Required work | Write out exactly the lines below that run from the one containing "Screen dimensions: 1456x832" through the one containing "Click the leftmost", both included, with no other lines.

(Stored data entries)
========================
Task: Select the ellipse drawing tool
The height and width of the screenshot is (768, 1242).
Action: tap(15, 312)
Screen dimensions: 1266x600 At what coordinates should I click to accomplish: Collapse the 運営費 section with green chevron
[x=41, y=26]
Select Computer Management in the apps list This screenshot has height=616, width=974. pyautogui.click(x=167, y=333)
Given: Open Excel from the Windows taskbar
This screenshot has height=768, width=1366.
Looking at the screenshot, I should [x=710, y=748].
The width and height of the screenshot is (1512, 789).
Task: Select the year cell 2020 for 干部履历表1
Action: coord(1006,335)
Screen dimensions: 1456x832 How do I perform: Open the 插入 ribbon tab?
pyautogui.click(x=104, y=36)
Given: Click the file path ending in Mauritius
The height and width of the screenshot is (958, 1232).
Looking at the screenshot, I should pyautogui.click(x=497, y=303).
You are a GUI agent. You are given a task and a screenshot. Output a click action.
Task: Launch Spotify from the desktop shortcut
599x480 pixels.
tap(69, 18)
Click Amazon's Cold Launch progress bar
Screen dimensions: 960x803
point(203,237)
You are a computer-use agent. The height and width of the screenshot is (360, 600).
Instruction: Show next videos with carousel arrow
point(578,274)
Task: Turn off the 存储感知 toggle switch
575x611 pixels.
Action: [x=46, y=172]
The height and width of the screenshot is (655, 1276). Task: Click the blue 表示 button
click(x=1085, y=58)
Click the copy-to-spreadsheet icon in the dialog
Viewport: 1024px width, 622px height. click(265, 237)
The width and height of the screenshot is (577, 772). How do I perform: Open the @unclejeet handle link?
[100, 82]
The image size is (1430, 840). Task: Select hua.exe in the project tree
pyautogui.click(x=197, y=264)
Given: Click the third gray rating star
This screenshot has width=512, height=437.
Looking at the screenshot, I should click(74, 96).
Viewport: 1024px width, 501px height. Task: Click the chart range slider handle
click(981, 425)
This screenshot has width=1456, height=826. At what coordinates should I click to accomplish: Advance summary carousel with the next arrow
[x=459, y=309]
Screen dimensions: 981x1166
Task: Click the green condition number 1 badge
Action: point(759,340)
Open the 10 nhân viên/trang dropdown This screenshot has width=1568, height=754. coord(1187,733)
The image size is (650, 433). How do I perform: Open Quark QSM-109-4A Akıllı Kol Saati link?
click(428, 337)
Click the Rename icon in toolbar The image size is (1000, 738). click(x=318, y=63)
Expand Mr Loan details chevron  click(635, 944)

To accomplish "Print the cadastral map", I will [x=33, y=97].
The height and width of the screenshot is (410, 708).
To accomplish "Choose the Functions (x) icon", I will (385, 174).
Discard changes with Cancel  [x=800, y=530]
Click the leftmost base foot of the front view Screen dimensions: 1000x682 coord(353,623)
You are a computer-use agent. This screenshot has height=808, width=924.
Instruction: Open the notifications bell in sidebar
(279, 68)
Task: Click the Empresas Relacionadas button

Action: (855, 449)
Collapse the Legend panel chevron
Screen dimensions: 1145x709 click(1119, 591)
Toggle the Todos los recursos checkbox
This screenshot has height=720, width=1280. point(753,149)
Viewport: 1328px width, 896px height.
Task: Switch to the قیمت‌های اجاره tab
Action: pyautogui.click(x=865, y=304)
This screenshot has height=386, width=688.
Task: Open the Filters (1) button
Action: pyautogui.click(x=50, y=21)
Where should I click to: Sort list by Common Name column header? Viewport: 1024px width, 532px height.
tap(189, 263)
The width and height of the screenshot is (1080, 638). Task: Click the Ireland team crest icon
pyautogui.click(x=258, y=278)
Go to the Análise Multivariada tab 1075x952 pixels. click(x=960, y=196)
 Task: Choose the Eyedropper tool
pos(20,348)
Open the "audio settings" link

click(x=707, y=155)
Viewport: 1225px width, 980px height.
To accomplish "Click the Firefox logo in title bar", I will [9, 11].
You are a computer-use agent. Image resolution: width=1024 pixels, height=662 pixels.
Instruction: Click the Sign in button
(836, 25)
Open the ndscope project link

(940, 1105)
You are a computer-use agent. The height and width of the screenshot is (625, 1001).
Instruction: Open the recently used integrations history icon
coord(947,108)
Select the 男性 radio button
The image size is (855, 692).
========================
Written answer |
Screen dimensions: 1456x832 How do I perform: Open the 插入 ribbon tab?
pyautogui.click(x=104, y=36)
Given: Click the file path ending in Mauritius
The height and width of the screenshot is (958, 1232).
Looking at the screenshot, I should pyautogui.click(x=497, y=303).
You are a GUI agent. You are given a task and a screenshot. Output a click action.
Task: Launch Spotify from the desktop shortcut
599x480 pixels.
tap(69, 18)
Click Amazon's Cold Launch progress bar
Screen dimensions: 960x803
point(203,237)
You are a computer-use agent. The height and width of the screenshot is (360, 600).
Instruction: Show next videos with carousel arrow
point(578,274)
Task: Turn off the 存储感知 toggle switch
575x611 pixels.
Action: [x=46, y=172]
The height and width of the screenshot is (655, 1276). Task: Click the blue 表示 button
click(x=1085, y=58)
Click the copy-to-spreadsheet icon in the dialog
Viewport: 1024px width, 622px height. click(265, 237)
The width and height of the screenshot is (577, 772). How do I perform: Open the @unclejeet handle link?
[100, 82]
The image size is (1430, 840). Task: Select hua.exe in the project tree
pyautogui.click(x=197, y=264)
Given: Click the third gray rating star
This screenshot has width=512, height=437.
Looking at the screenshot, I should click(74, 96).
Viewport: 1024px width, 501px height. Task: Click the chart range slider handle
click(981, 425)
This screenshot has width=1456, height=826. At what coordinates should I click to accomplish: Advance summary carousel with the next arrow
[x=459, y=309]
Screen dimensions: 981x1166
Task: Click the green condition number 1 badge
Action: point(759,340)
Open the 10 nhân viên/trang dropdown This screenshot has width=1568, height=754. coord(1187,733)
The image size is (650, 433). How do I perform: Open Quark QSM-109-4A Akıllı Kol Saati link?
click(428, 337)
Click the Rename icon in toolbar The image size is (1000, 738). click(x=318, y=63)
Expand Mr Loan details chevron  click(635, 944)

To accomplish "Print the cadastral map", I will [x=33, y=97].
The height and width of the screenshot is (410, 708).
To accomplish "Choose the Functions (x) icon", I will (385, 174).
Discard changes with Cancel  [x=800, y=530]
Click the leftmost base foot of the front view Screen dimensions: 1000x682 coord(353,623)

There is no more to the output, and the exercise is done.